Palm Pre: iPhone Killer or Dud in the Making?

The Pre is hitting shelves at Sprint stores on June 6th.

Yes, I really did say Sprint. Sprint, with its shrinking customer network. Sprint with its crappier than Verizon customer service. Sprint, with its “cheap” calling plans. Sprint with its cellular coverage that is so poor that it’s the reason that Verizon, AT&T and T Mobile are the taking the carrier world by storm in North America. Sprint had its chance. I’m surprised they’re still in business and admit it, so are you.

Perhaps it is some kind of poetic justice, or perhaps even irony, that a company that is seeing itself fall on hard times, is aiding a once great tech giant that also finds itself awaiting its death knell. Now, that said, I don’t know that the Pre will be the end of Palm, but I don’t think it’s going to save the company either.

Let’s start with the bare bones facts.

The Pre is going to cost 299$ out the door.
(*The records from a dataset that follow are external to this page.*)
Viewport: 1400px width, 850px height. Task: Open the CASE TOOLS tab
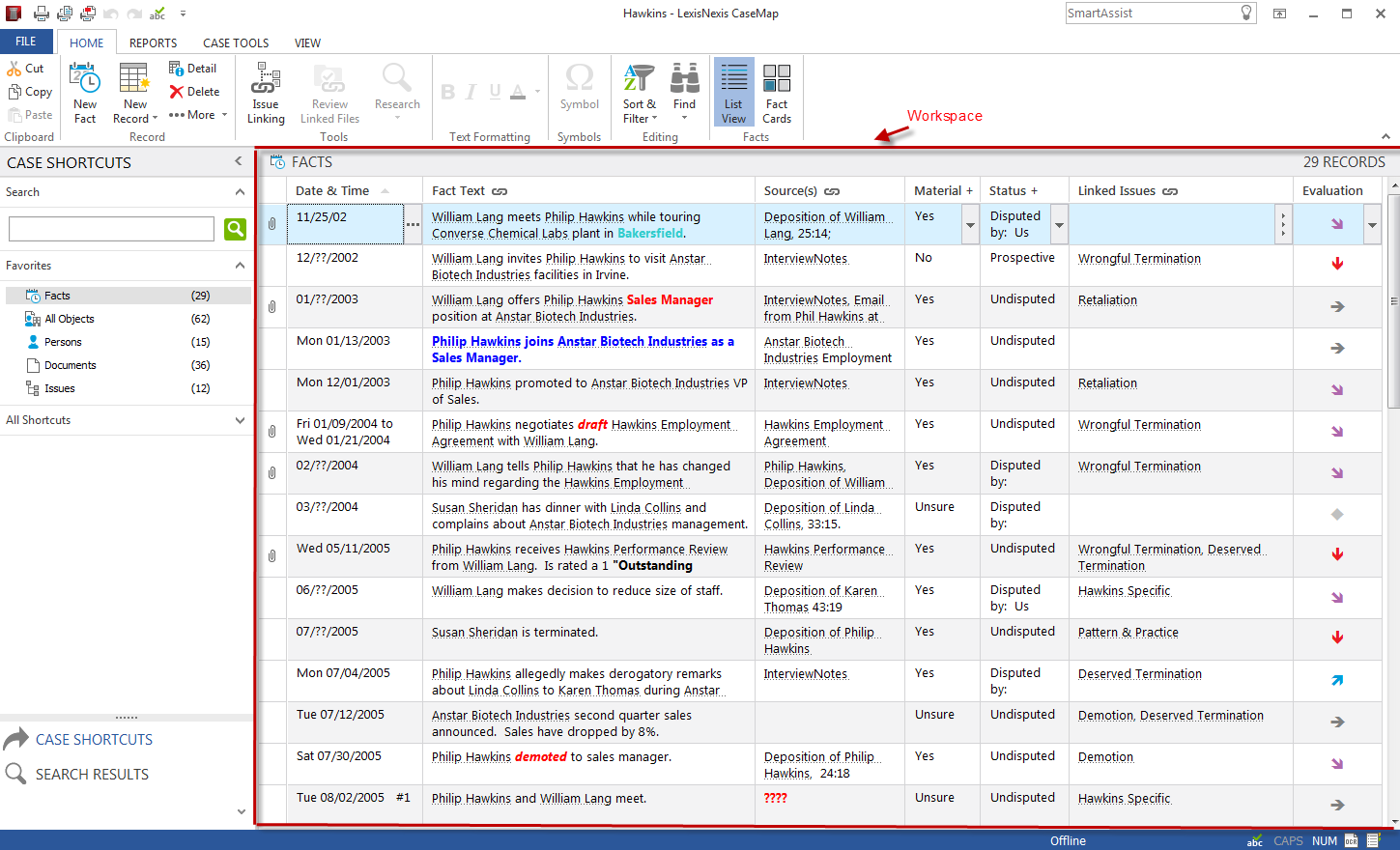click(236, 43)
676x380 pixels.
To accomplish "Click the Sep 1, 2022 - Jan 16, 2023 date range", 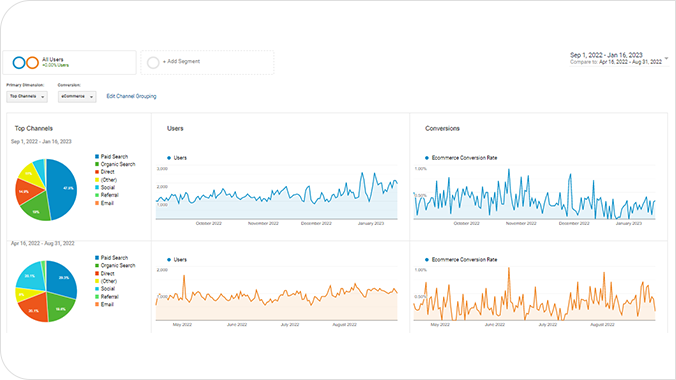I will pyautogui.click(x=606, y=55).
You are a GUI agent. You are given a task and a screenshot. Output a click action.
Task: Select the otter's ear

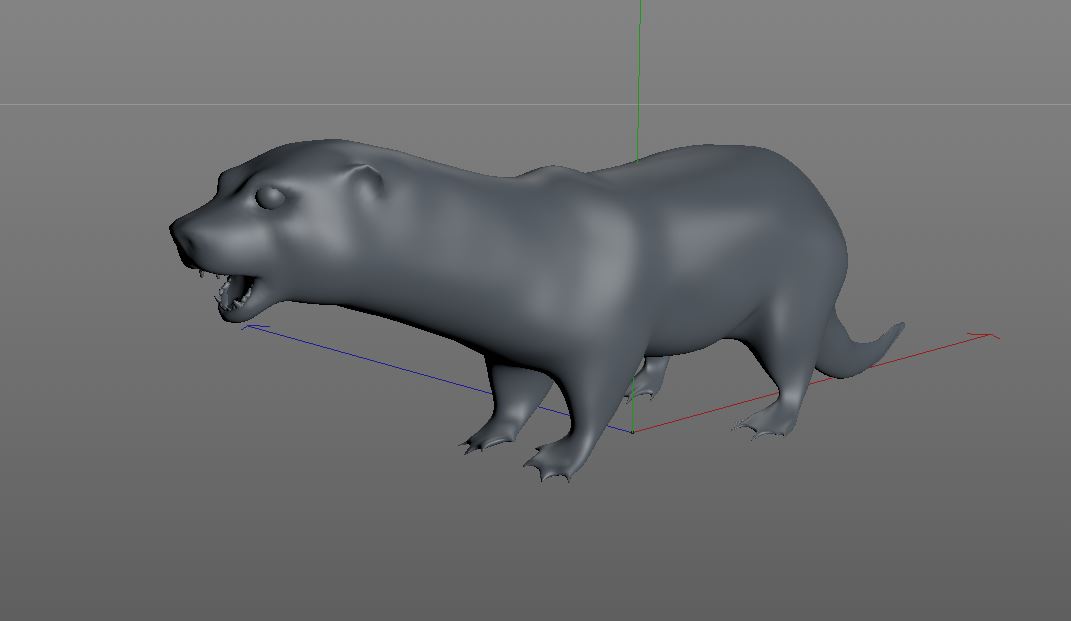(x=367, y=181)
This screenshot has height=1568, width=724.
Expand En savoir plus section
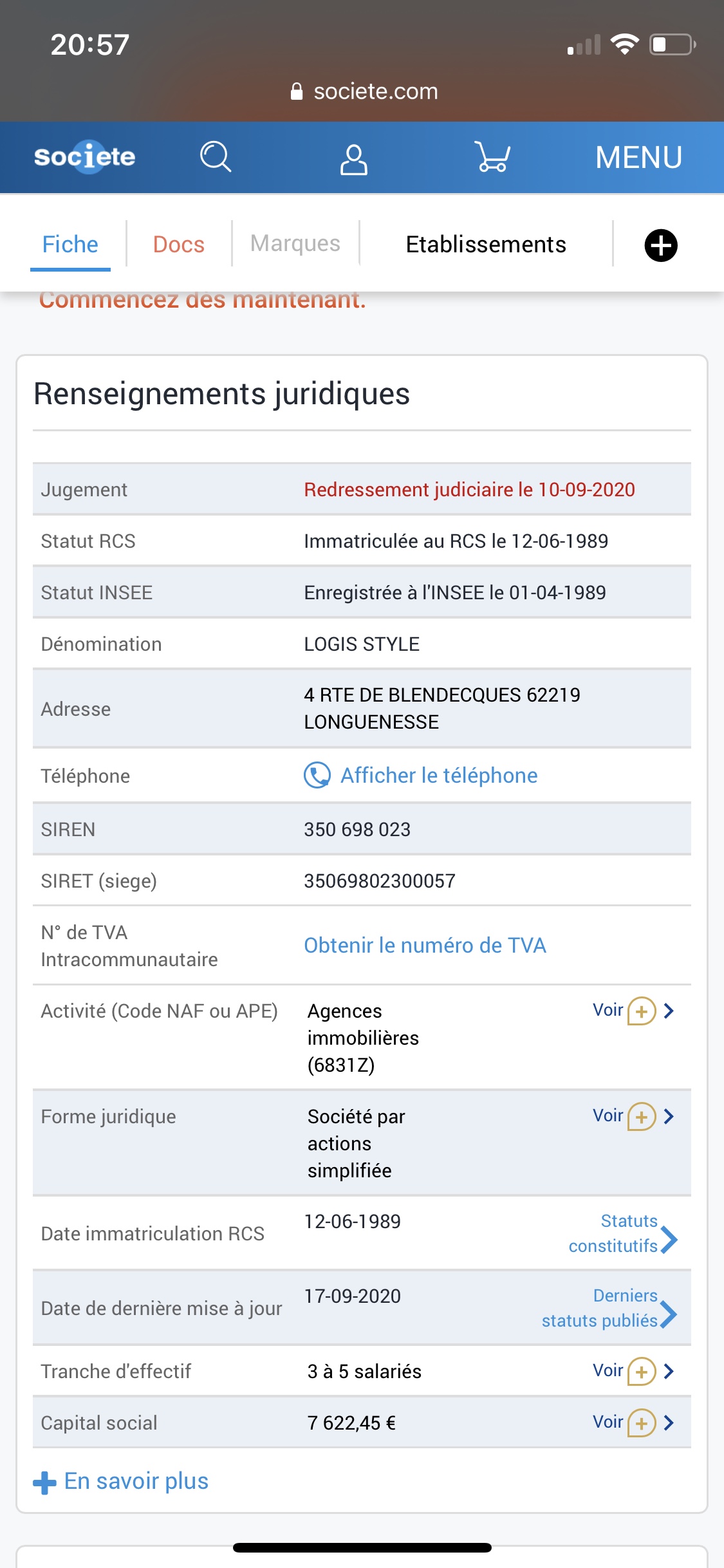coord(121,1482)
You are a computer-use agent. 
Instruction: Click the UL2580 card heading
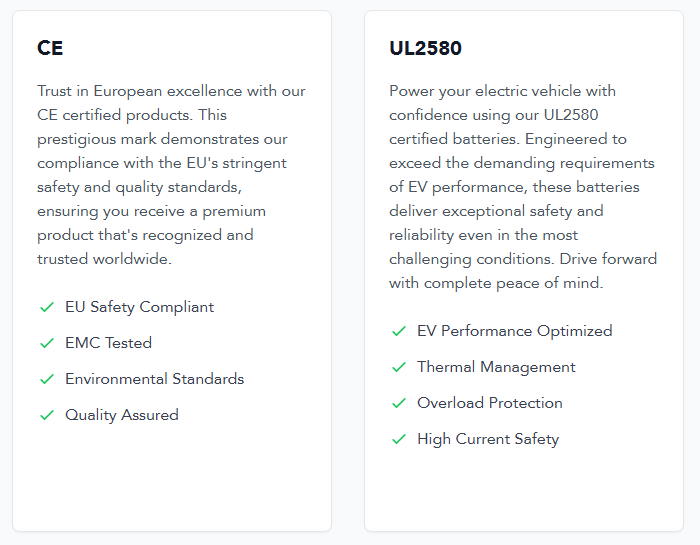425,48
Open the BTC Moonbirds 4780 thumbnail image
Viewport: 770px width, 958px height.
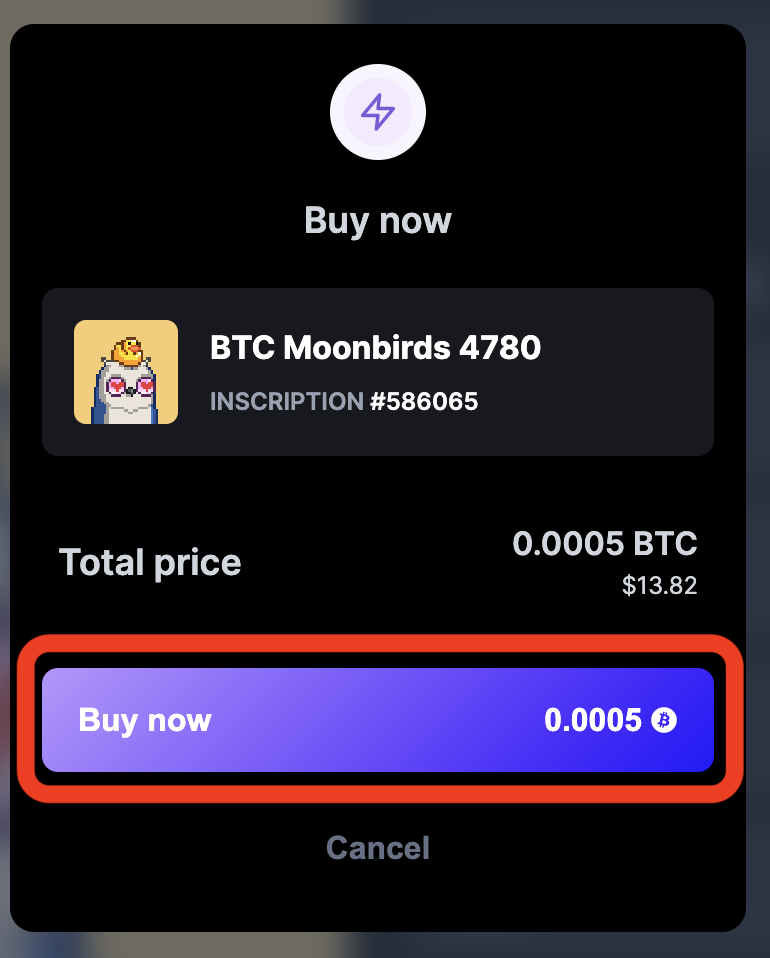tap(126, 372)
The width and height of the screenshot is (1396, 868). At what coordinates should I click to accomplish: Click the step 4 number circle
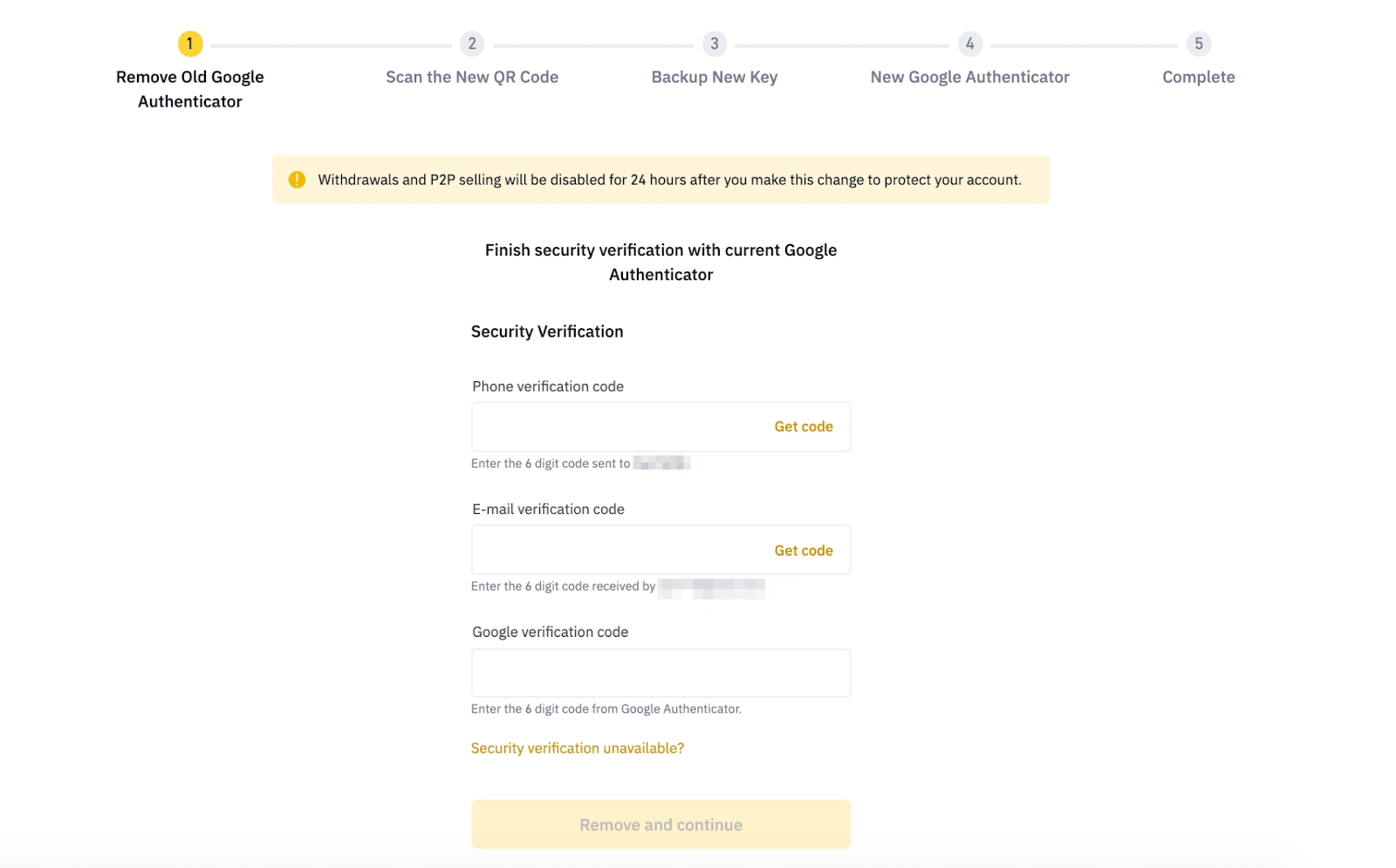pyautogui.click(x=969, y=44)
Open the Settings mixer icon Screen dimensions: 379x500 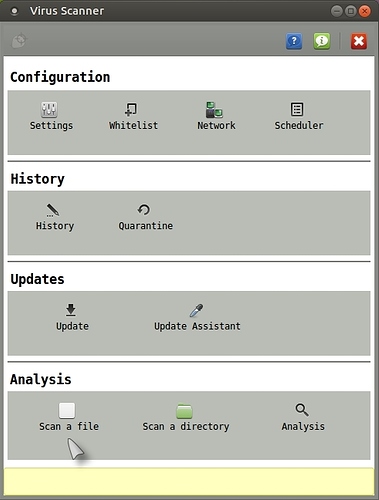coord(49,110)
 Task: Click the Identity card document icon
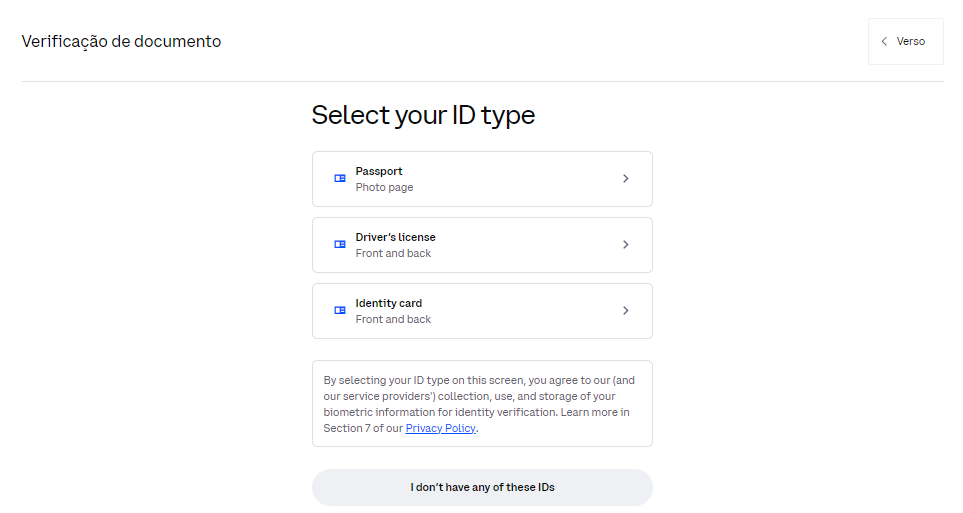pyautogui.click(x=340, y=311)
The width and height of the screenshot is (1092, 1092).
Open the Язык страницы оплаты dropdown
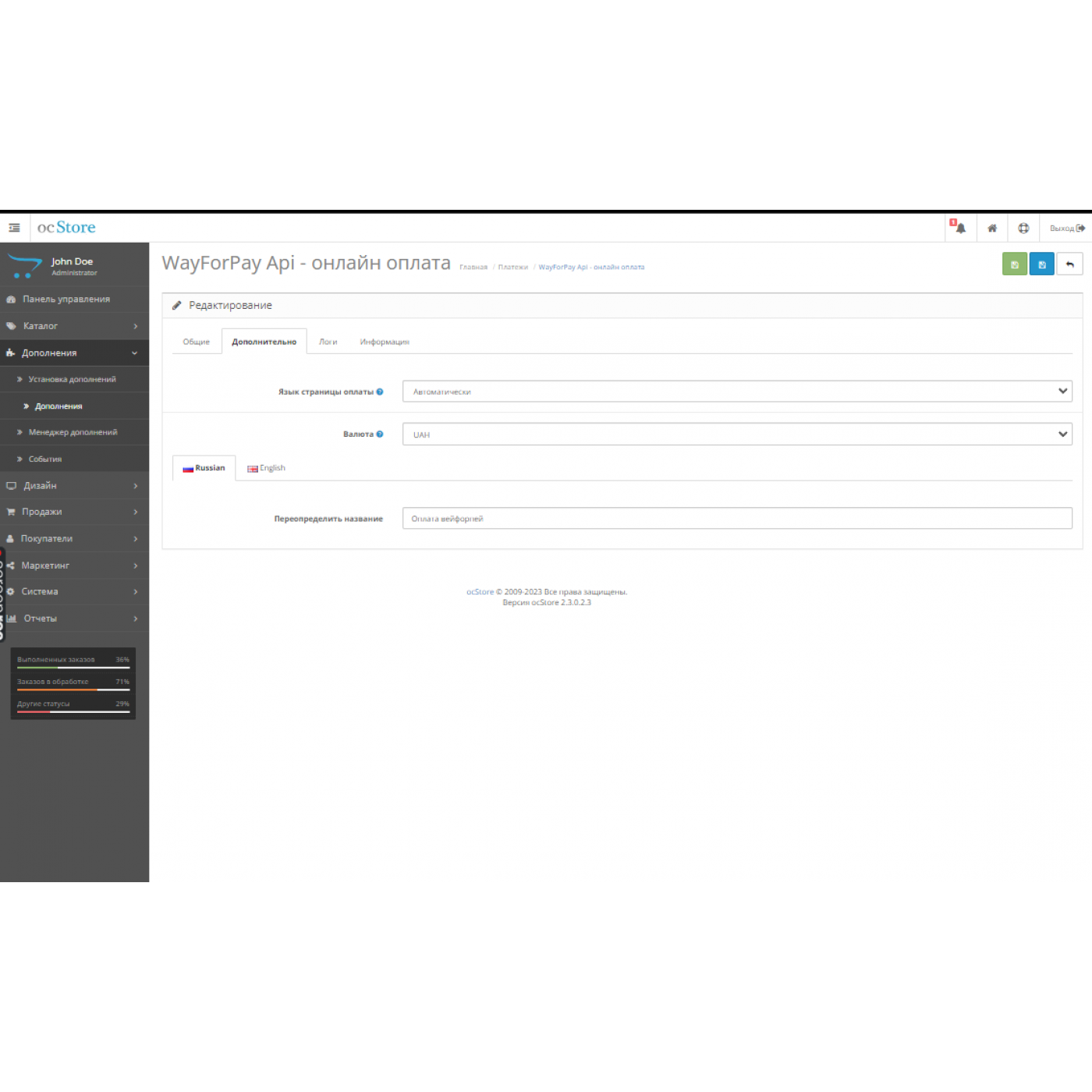point(736,392)
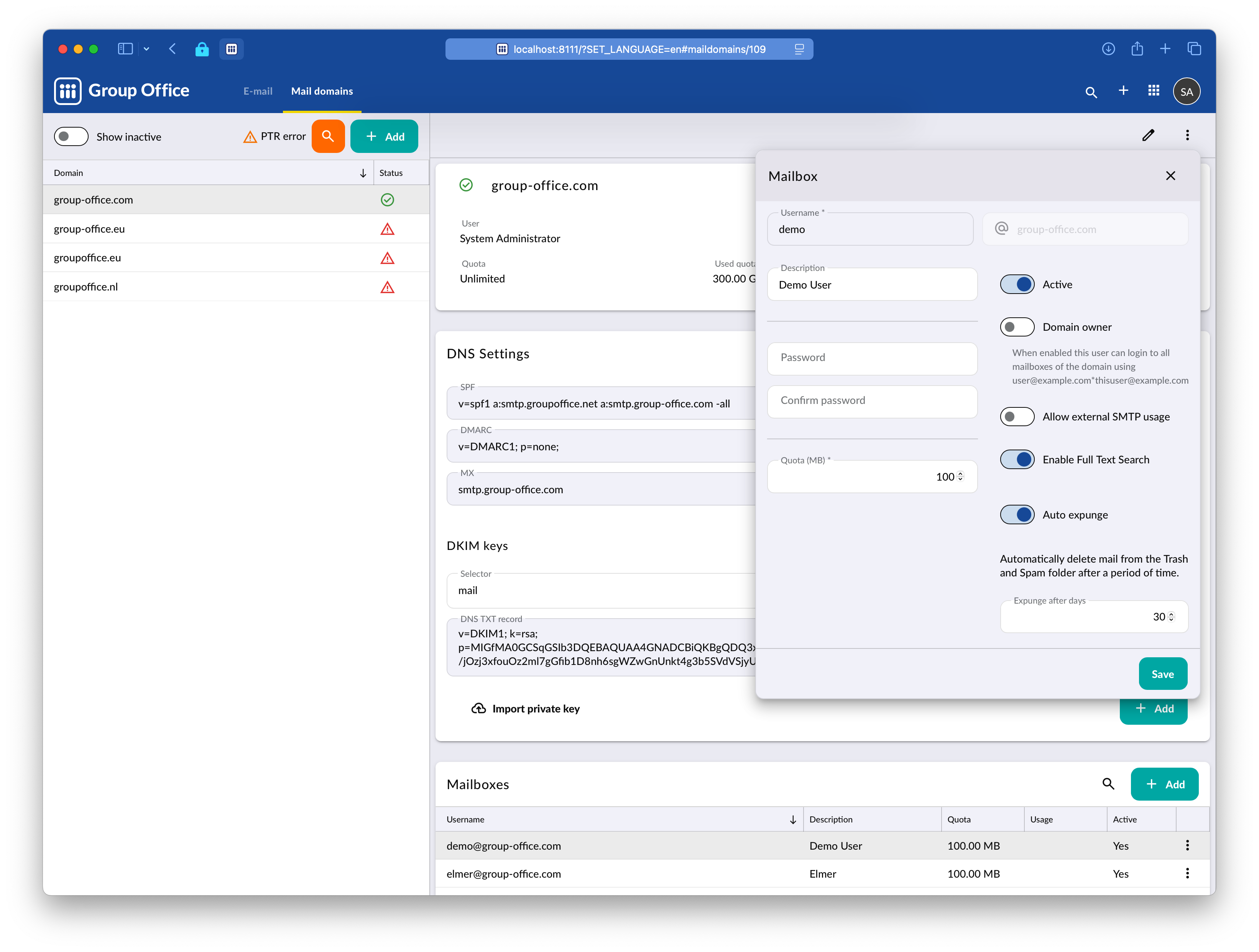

If you’re lucky, you’ll pick up your phone at the right location to get the 100$ mail in rebate and then you’ll pay the same price as an iPhone.

The Sprint plan is 99$ a month. The AT&T iPhone plan has variable pricing that starts at 69$ a month and goes up from there and you can adjust this plan on the fly as your year goes on.

The Pre offers nothing innovative in its design that makes it an iPhone OR a Blackberry killer other than the fact that it can multitask and run background processes, something which Apple is working on for iPhone and RIM is already ahead of the game on. The Pre doesn’t even offer a form factor that’s particularly attractive to the eye. The device is larger and more awkwardly designed than a storm or a curve and it has none of iPhone’s raw sex appeal.

I think that Palm has seriously misjudged this market. When you walk into the smart phone world in this day and age, you cannot walk in only planning on building an iPhone killer. RIM is a huge competitor here too and RIM and Apple have carved out their own places in this market and made room for themselves. In order to truly build an iPhone killer, you have to build something better than both an iPhone AND a Blackberry. You have to give consumers something so sleek and innovative that they find that they cannot live without this device. You have to give them a reason to get on board with a cellular network whose coverage is less than impressive, who is known for draconian ETFs and whose customer service makes HP look like a polite young lady who’s offering you a cup of tea while you wait for the next available representative.

I think Palm has dropped the ball with this one. It may not be a complete and utter failure, but I don’t think it will gain any serious market share for Sprint and I don’t think that it will harm AT&T’s or Verizon’s current business in Smart Phones.